The COVID-19 pandemic has had dramatic immediate impacts on the lives of people around the world. Those on Social Security have had to close the hatches and make the most of what their benefits will allow them to pay, while many who are nearing retirement age have faced layoffs, involuntary licenses and other adverse events that have affected their income and have forced them to think about early retirement
The financial future of Social Security has also been affected by the coronavirus, as lower wages mean less payroll tax revenue to finance benefit payments. That could bring the day of reckoning for trust funds that provide most of the money going to recipients several years closer to the current estimated exhaustion date of 2035.
However, a large group of benefit recipients may see their Social Security benefits decrease long before that. As early as 2022, there could be millions of Social Security beneficiaries who receive far less in monthly payments than they expected.
How Wage Levels and Unemployment Affect Your Social Security Benefits
There are lots of figures and calculations to determine what your monthly Social Security benefit will be. In general, the Social Security Administration analyzes your salary history throughout your career. Adjusts last year’s earned income for wage inflation to make the years more comparable, and then takes an average of the 35 highest earning years in her career. If you haven’t worked 35 years, SSA fills in the missing years with zeros to determine the average.
The next step is to take the resulting average monthly indexed income and run it through a formula. This formula determines what your monthly benefit would be if you took Social Security at full retirement age. Take it sooner and your payment will be reduced by a fixed percentage.

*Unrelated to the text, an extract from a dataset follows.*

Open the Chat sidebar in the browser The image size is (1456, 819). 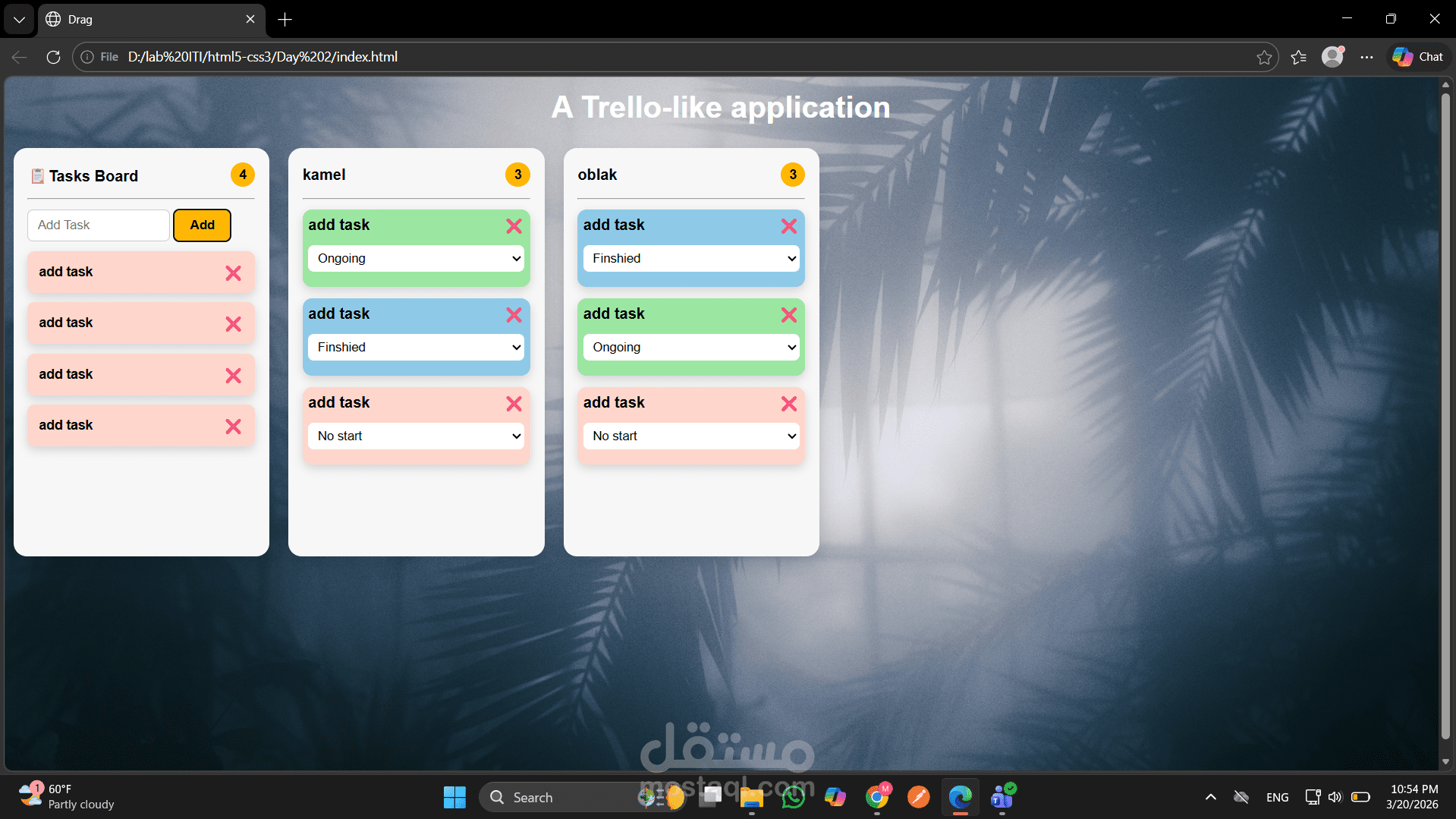click(1417, 56)
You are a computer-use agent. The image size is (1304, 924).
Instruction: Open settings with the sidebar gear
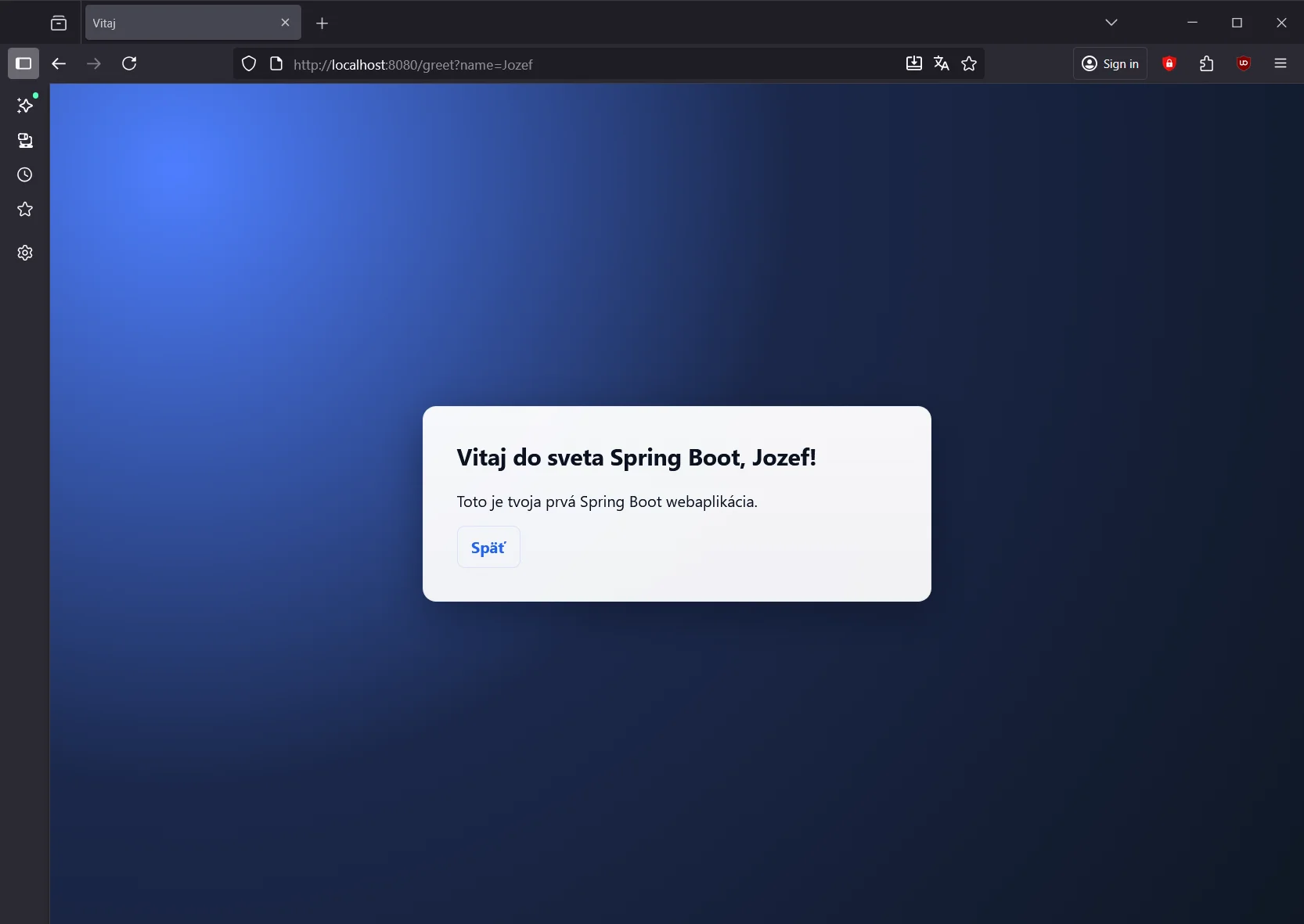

None of this could appear to be directly related to the COVID-19 pandemic. However, there are a few details you need to know about these calculations that put the whole process in context:
- SSA adjusts your pay for inflation last year based on two-year averages before you are eligible for Social Security benefits. For those turning 62 in 2020, for example, the SSA analyzes 2018 average salary figures to apply its indexing.
- The formula for determining your monthly benefit also takes into account the average salary levels of two years ago when determining how your average monthly income translates into monthly Social Security benefits. Technically, the salary index information is integrated into what are known as turning points, which are the income levels at which Social Security pays you less in fringe benefits for each additional dollar of income earned during your career.
Why is success 2 years away?
The average salary index used by the SSA is about to drop precipitously in 2020 if current conditions persist. This is largely because unemployment levels have risen so sharply. Even with average weekly earnings for workers who still have jobs that have increased during the coronavirus pandemic, the zero earnings that those who have been laid off and the reduced wages for those who have been temporarily laid off will likely have a much greater downward impact . Those 2020 salary figures won’t affect Social Security claimants at 62 in 2020 or 2021, but they will affect 62-year-old claimants in 2022.
Researchers from the Wharton School Pension Research Council projected that a 15% drop in average wages in 2020 would affect benefits by about 14%. That would translate to annual benefit cuts of $ 3,900 for a typical median wage worker. Those reductions would be permanent, with future cost of living adjustments that would only provide incremental increases from those initial low levels.
It is far from certain what the average salary will look like by the end of the year. However, even a minor decrease would still have a marked impact on the monthly checks people receive.
Prepare to act
If you’re turning 62 in 2022, now is the time to start lobbying your congressional representatives to address the potential one-year problem in the Social Security benefits formula. With the potential for wages to take a much bigger hit than they did in the 2008-2009 recession, asking for one-time relief is a reasonable strategy, even if consensus might be difficult to achieve in a heavily divided Washington.